Clarify the domain so that you know the types of everything up front, and your work is more than halved.

wtetzner · on Nov 16, 2018

Except that in my experience you never really understand the problem or domain until you try to build the software.

"Write one to throw away" and all that.

adrianN · on Nov 16, 2018

I find that writing some code is often the best way to clarify the domain and figure out the types.

gameswithgo · on Nov 16, 2018

>Clarify the domain

Could typing out code be a good way to clarify the domain for some people, and/or some of the time?

Waterluvian · on Nov 16, 2018

Got me thinking. Are there tools out there that solidify "auto"s into their types? Type inference is fast but what if I want to eventually lock it down and prevent accidental changes in type by adding a decimal or whatnot.

skybrian · on Nov 16, 2018

An IDE could do it, but the risk for local variables seems smaller compared to the confusion when someone accidentally changes the input or output of a function.

SatvikBeri · on Nov 16, 2018

The Jetbrains IDEs let you do this pretty easily, at least for Python and Scala (and presumably for Java & Typescript.)

SOLAR_FIELDS · on Nov 16, 2018

I definitely agree with this. Too often while learning Scala I’ve found myself scratching my head at some piece of code and wondering how to modify it because the typing system is inferring something I don’t expect it to.

simcop2387 · on Nov 16, 2018

Along with that, the compiler is going to do less work too. That means faster compilation and better programmer experience with the language.

rileymat2 · on Nov 16, 2018

How is it less work for the compiler? It still needs to figure out the return type to make sure it matches.

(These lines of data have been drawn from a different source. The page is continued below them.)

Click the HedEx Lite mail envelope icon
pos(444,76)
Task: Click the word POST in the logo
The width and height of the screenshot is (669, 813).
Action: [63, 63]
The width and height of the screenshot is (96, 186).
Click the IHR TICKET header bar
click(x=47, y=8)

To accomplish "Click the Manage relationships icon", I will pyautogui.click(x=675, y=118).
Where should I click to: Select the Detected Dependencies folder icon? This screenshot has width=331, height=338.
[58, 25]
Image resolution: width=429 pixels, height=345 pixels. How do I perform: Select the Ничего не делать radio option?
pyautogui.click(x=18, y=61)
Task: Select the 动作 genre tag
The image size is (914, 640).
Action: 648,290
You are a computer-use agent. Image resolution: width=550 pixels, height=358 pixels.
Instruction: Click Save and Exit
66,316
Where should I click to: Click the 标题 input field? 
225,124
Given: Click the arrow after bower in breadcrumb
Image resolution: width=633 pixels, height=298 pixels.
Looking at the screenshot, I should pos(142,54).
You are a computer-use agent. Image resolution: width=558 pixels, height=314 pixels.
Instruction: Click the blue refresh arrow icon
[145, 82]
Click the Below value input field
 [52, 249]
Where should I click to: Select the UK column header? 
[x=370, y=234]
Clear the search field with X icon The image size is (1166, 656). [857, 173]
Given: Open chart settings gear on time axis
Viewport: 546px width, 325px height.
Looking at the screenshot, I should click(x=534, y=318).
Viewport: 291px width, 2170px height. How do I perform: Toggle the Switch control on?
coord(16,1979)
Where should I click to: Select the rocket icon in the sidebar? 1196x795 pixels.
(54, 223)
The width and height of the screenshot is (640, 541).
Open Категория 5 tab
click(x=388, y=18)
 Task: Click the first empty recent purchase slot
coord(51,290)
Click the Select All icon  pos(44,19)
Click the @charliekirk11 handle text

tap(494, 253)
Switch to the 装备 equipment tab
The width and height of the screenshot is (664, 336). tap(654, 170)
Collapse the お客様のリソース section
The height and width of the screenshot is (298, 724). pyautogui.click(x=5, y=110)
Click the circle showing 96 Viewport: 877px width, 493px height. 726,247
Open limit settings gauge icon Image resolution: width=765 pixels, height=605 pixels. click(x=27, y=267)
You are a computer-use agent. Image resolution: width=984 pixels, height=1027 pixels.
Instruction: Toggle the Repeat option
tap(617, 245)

lifthrasiir · on Nov 16, 2018

Type inference algorithms generally have two operations, verification and inference. Verification is faster and more complete (i.e. never misses an existing suitable type) than inference because it works from the biggest assumption that is a (hopefully) suitable type for given expression. Hindley-Milner combined with Algorithm W is really brilliant because it makes inference as performant as verification as the constraint solver is integrated in the inference process, but it does not work for all type systems; inference continues to be inferior when H-M is not applicable as is.

CuriousSkeptic · on Nov 16, 2018

Or put another way: Compilers are good att figuring out what a function _can_ do. But humans need to specify what it _should_ do.

Types aren’t always the right tool for that though. It would be interesting to see what could be done by integrating testing and typing, letting one inform the other.

gameswithgo · on Nov 16, 2018

An interesting middle ground here is when the editor can annotate the function signature's types for you, with code lens type features. Of course this only works for people who happen to be in such an editor.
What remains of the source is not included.